**Übungstext:**
§ §

Klump: Da gibt es in der Forschung durchaus Kontroversen. Wie erklären wir, dass auch der sportliche, athletische Vegetarier häufiger an Krebs erkrankt? Es gilt also herauszufinden, ob es unabhängig vom Lebensstil noch andere Faktoren gibt, die das Mikrobiom verändern und dadurch eine Veranlagung für frühe Erkrankungen schaffen können, etwa in ganz frühen Lebensphasen oder in der Schwangerschaft.
Geiger: Wer beispielsweise schon im Mutterleib mit Alkohol oder Rauchen in Kontakt gekommen ist, kann ein erhöhtes Risiko tragen, früh an Krebs zu erkranken, obwohl er gesund und aktiv lebt.
Ändern sich mit der Zielgruppe auch die Therapien?

§ §

**Bereitgestelltes Material:**

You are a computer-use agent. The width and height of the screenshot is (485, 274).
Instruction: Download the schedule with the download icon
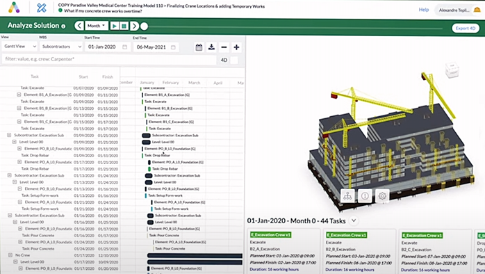[x=211, y=47]
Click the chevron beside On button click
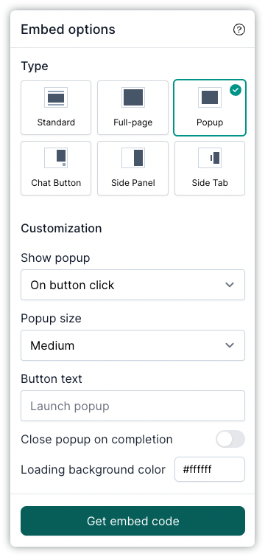265x557 pixels. pos(230,285)
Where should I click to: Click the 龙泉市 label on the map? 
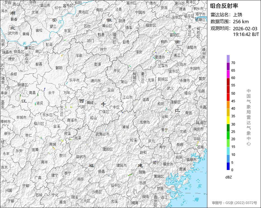[145, 122]
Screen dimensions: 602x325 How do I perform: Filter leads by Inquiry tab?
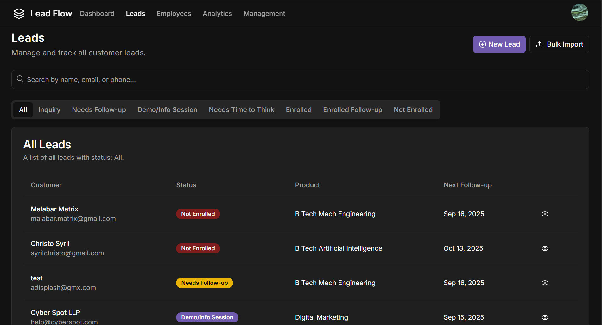49,110
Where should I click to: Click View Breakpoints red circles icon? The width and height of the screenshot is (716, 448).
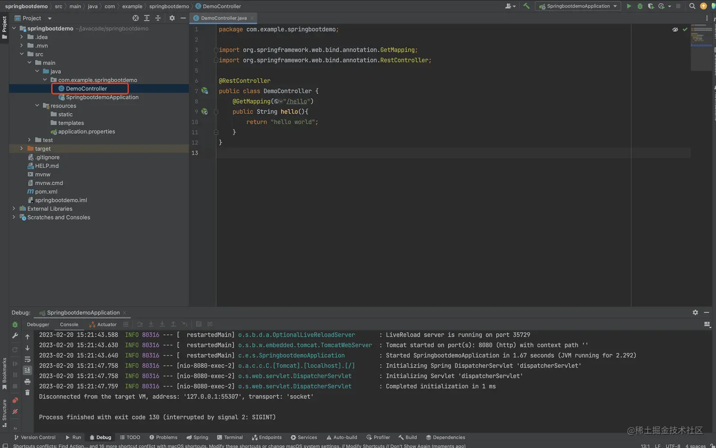[x=15, y=400]
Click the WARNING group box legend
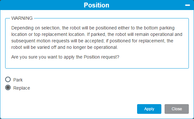The image size is (194, 119). click(22, 18)
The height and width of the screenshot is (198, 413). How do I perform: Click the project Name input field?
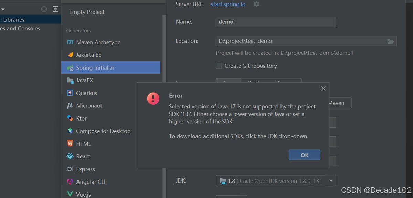click(x=276, y=22)
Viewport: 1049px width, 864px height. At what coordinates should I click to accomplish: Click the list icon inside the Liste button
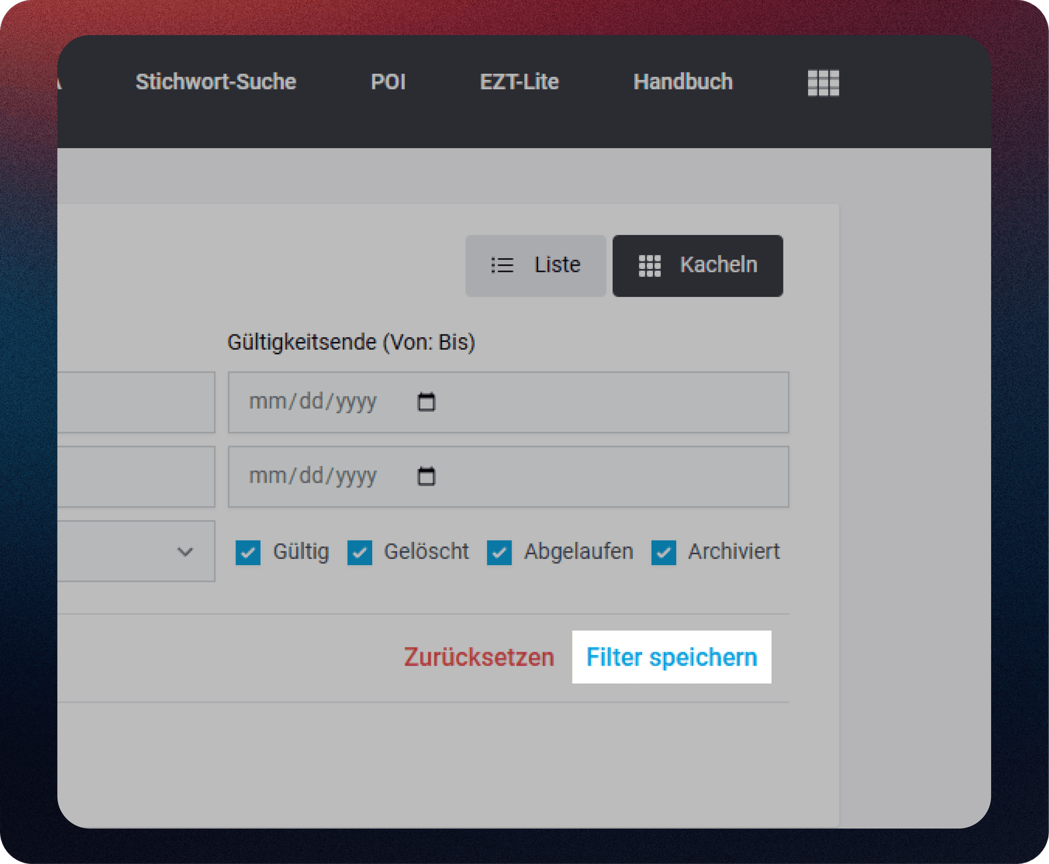click(502, 265)
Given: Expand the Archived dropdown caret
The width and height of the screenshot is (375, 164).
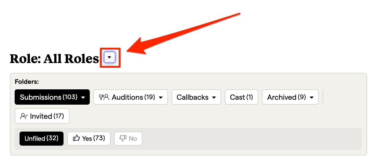Looking at the screenshot, I should click(312, 98).
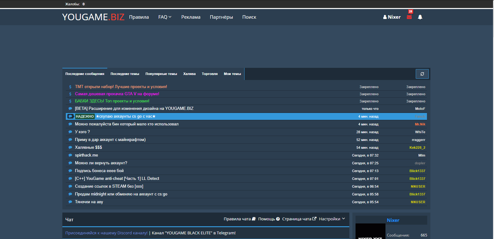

§ §

**Aufgabe:** Prüfe, ob die folgenden Aussagen mit dem Text über frühe Krebserkrankungen übereinstimmen, und antworte jeweils mit Ja oder Nein samt den entscheidenden Worten des Textes als wörtlichem Zitat. 1. Klump zufolge herrscht in der Forschung zu diesem Thema Einigkeit. 2. Geiger nennt den Kontakt mit Alkohol oder Rauchen im Mutterleib als möglichen Grund für ein erhöhtes Risiko, früh an Krebs zu erkranken. 3. Laut Klump erkranken sportliche, athletische Vegetarier seltener an Krebs.

**Lösung:**
1. Nein: „Da gibt es in der Forschung durchaus Kontroversen.“
2. Ja: „Wer beispielsweise schon im Mutterleib mit Alkohol oder Rauchen in Kontakt gekommen ist, kann ein erhöhtes Risiko tragen, früh an Krebs zu erkranken“
3. Nein: „Wie erklären wir, dass auch der sportliche, athletische Vegetarier häufiger an Krebs erkrankt?“